Ecco il senso del Vangelo di oggi. Bisogna che gli occhi della nostra anima siano rischiarati, abbagliati da tanta luce e che la nostra anima prorompa nella esclamazione di Pietro: Come è bello stare davanti a Te, o Signore, e conoscerti!

Gesù ha due aspetti: quello ordinario, che il Vangelo presenta e la gente del tempo vedeva: un uomo vero. Ma, pur a guardarlo in questo aspetto umano, c’è qualche cosa, in Lui, di singolare, unico, caratteristico, dolce, misterioso, al punto che - come riferisce il Vangelo - coloro che hanno visto Gesù hanno dovuto confessare: nessuno è come Lui; nessuno si è espresso mai alla sua maniera. E cioè, anche naturalmente parlando - ed è la testimonianza data da coloro stessi che hanno studiato Gesù cercando di negare ciò che Egli è: il Figlio di Dio fatto Uomo - tutti devono ammettere: è unico, non c’è alcuno, nella storia di questa nostra umanità, che possa veramente paragonarsi a Lui per candore, purità, sapienza, carità, grandezza d’animo, eroismo; per capacità di arrivare ai cuori, per potenza sulle cose.

» Compiti da svolgere
1: Riporta il passo del brano su Gesù che comincia con "Gesù ha due" e finisce con "potenza sulle cose.".
2: Scrivi il seguito del brano su Gesù, riprendendo da dove si ferma.
I dati non servono per svolgere i compiti.

» Sezione dati
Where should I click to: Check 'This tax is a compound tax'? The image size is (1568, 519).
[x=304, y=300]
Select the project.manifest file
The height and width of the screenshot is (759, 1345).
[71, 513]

» Risultati attesi
1:
Gesù ha due aspetti: quello ordinario, che il Vangelo presenta e la gente del tempo vedeva: un uomo vero. Ma, pur a guardarlo in questo aspetto umano, c’è qualche cosa, in Lui, di singolare, unico, caratteristico, dolce, misterioso, al punto che - come riferisce il Vangelo - coloro che hanno visto Gesù hanno dovuto confessare: nessuno è come Lui; nessuno si è espresso mai alla sua maniera. E cioè, anche naturalmente parlando - ed è la testimonianza data da coloro stessi che hanno studiato Gesù cercando di negare ciò che Egli è: il Figlio di Dio fatto Uomo - tutti devono ammettere: è unico, non c’è alcuno, nella storia di questa nostra umanità, che possa veramente paragonarsi a Lui per candore, purità, sapienza, carità, grandezza d’animo, eroismo; per capacità di arrivare ai cuori, per potenza sulle cose.

2:
Ora quanto io vedo con gli occhi, mi dà la definizione completa del Signore? I tre Apostoli sono rimasti a fissare la visione: ed hanno notato la trasparenza: nella persona di Gesù c’è un’altra vita, c’è - ricordiamolo col Catechismo - un’altra natura: oltre quella umana, la natura divina.

Gesù è un tabernacolo in moto: è l’Uomo che porta dentro di Sé l’ampiezza del Cielo; è il Figlio di Dio fatto Uomo; è il miracolo che passa sui sentieri della nostra terra. Gesù è davvero l’Unico, il Buono, il Santo. Se lo avessimo ad incontrare anche nei; se fossimo così privilegiati come Pietro, Giacomo e Giovanni!

Orbene, questa fortuna figliuoli miei, l’avremo. Non sarà sensibile come nella Trasfigurazione luminosa, che ha colpito la vista e la mente degli Apostoli; ma la sua realtà sarà largita anche a noi, oggi. Occorre saper trasfigurare, mercé lo sguardo della fede, i segni con cui il Signore si presenta a noi; non per alimentare la nostra fantasia profilandoci un mito, un fantasma, l’immaginazione. No: ma per contemplare la realtà, il mistero, ciò che veramente è.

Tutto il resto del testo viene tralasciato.